→ What you will do: Filter this material down to the lines that contain the string "height", and return those lines.

___ Input for this task ___

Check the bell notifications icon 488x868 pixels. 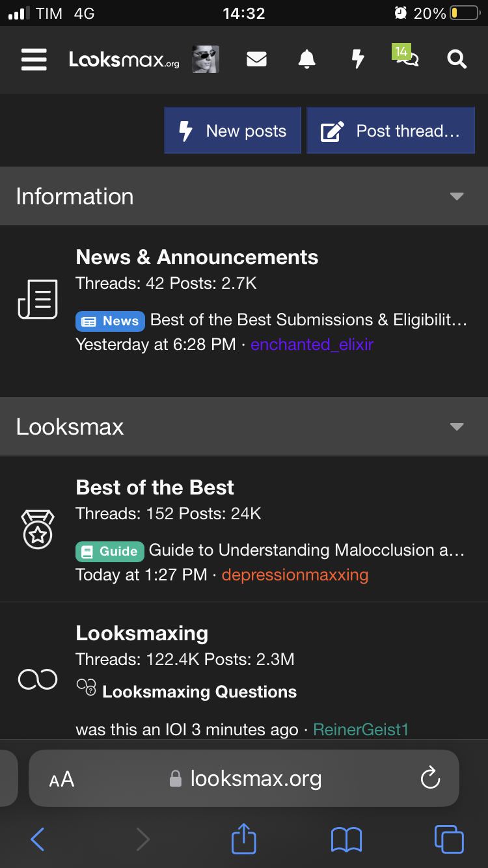coord(307,60)
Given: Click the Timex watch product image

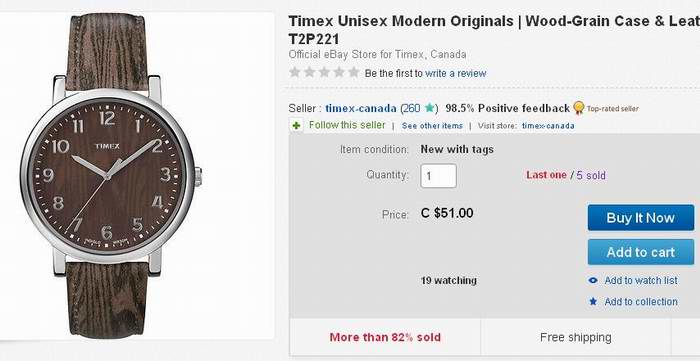Looking at the screenshot, I should tap(111, 175).
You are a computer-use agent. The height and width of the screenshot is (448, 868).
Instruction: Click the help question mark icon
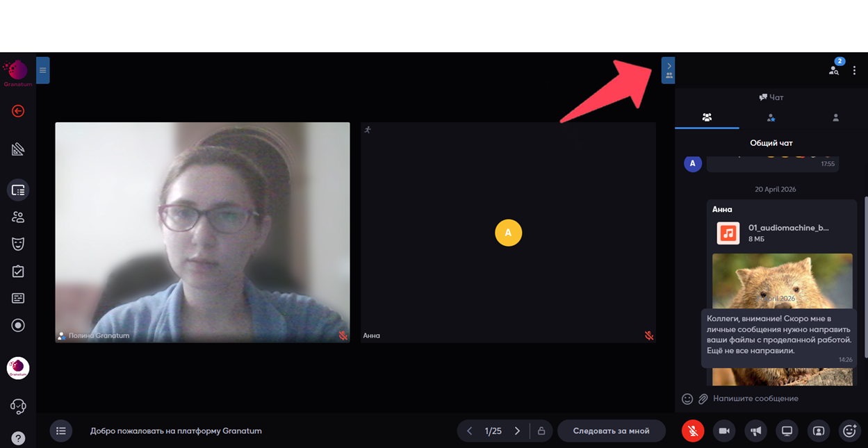pyautogui.click(x=18, y=438)
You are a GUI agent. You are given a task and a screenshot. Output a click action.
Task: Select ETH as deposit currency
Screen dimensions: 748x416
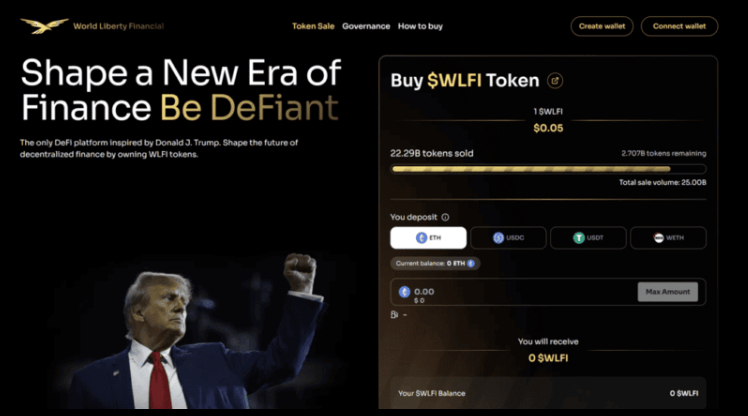428,238
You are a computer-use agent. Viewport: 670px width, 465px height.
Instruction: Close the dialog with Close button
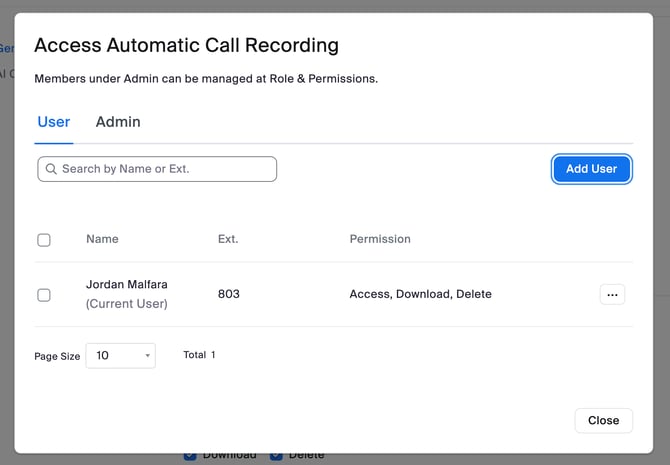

___

→ Exercise result:
You are a computer-use agent. The height and width of the screenshot is (448, 868).
You are a computer-use agent. Viewport: 670px width, 465px height.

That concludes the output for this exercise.